In the entries below, find the line with "Task: Click the Export button label" and the line with "Task: Select the Made me happy checkbox"; give again those lines and every line between them, exactly.

▸ **EXTRACTED DATA**:
=== Section Start ===
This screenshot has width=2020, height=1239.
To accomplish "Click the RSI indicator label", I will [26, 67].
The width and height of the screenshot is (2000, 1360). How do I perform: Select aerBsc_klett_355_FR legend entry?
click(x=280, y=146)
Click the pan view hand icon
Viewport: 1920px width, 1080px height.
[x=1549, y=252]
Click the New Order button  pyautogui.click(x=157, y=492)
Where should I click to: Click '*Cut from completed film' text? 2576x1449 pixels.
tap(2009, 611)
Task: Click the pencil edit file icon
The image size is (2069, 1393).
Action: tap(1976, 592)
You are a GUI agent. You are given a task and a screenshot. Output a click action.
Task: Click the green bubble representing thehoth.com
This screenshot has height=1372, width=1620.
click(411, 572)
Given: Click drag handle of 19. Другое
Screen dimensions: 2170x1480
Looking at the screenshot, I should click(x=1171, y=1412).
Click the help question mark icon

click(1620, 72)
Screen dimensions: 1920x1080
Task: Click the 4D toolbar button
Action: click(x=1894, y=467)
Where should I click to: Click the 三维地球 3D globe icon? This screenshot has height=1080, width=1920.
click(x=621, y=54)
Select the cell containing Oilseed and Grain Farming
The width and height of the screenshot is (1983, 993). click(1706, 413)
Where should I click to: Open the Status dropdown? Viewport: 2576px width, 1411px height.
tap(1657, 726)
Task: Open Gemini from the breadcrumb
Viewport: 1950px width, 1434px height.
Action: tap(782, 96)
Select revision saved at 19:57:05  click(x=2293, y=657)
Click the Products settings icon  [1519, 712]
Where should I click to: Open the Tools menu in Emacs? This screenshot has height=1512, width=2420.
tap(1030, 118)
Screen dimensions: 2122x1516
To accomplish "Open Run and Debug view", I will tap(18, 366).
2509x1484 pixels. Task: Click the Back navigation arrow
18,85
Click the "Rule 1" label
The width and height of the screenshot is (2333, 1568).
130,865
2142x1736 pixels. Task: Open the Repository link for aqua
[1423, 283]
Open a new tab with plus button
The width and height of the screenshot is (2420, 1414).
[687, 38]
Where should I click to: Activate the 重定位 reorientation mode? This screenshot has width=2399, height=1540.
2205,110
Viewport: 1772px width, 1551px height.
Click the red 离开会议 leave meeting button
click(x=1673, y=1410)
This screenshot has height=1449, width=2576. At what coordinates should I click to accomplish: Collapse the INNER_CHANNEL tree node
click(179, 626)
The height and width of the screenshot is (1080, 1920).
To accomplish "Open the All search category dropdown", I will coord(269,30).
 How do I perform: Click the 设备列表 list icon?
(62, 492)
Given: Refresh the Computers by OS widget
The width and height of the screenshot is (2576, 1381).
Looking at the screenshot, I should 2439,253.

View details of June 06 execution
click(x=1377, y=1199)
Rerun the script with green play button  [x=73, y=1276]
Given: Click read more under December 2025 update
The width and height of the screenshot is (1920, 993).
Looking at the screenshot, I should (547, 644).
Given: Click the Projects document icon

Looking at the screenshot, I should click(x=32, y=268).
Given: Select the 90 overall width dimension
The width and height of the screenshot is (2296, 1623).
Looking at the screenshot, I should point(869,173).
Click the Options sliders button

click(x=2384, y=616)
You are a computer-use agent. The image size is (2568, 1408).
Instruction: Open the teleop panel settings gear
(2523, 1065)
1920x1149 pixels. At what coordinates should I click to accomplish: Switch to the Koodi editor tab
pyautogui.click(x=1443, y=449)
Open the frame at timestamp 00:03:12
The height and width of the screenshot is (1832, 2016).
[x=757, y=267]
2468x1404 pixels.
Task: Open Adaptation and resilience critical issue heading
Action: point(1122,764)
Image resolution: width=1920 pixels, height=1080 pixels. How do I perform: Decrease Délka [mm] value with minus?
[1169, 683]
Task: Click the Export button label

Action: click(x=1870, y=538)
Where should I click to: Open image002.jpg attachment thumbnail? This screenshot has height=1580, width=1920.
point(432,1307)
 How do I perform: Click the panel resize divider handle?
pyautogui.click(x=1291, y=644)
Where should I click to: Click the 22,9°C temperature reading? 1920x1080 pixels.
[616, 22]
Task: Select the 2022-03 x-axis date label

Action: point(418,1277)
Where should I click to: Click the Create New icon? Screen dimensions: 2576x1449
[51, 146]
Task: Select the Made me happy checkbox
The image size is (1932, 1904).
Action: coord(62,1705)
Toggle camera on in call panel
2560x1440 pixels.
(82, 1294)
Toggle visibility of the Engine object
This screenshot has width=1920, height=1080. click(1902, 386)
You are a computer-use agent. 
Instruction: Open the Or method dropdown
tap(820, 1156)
=== Section End ===
▸ **RESPONSE FOR THIS EXERCISE**:
Task: Click the Export button label

Action: click(x=1870, y=538)
Where should I click to: Open image002.jpg attachment thumbnail? This screenshot has height=1580, width=1920.
point(432,1307)
 How do I perform: Click the panel resize divider handle?
pyautogui.click(x=1291, y=644)
Where should I click to: Click the 22,9°C temperature reading? 1920x1080 pixels.
[616, 22]
Task: Select the 2022-03 x-axis date label

Action: point(418,1277)
Where should I click to: Click the Create New icon? Screen dimensions: 2576x1449
[51, 146]
Task: Select the Made me happy checkbox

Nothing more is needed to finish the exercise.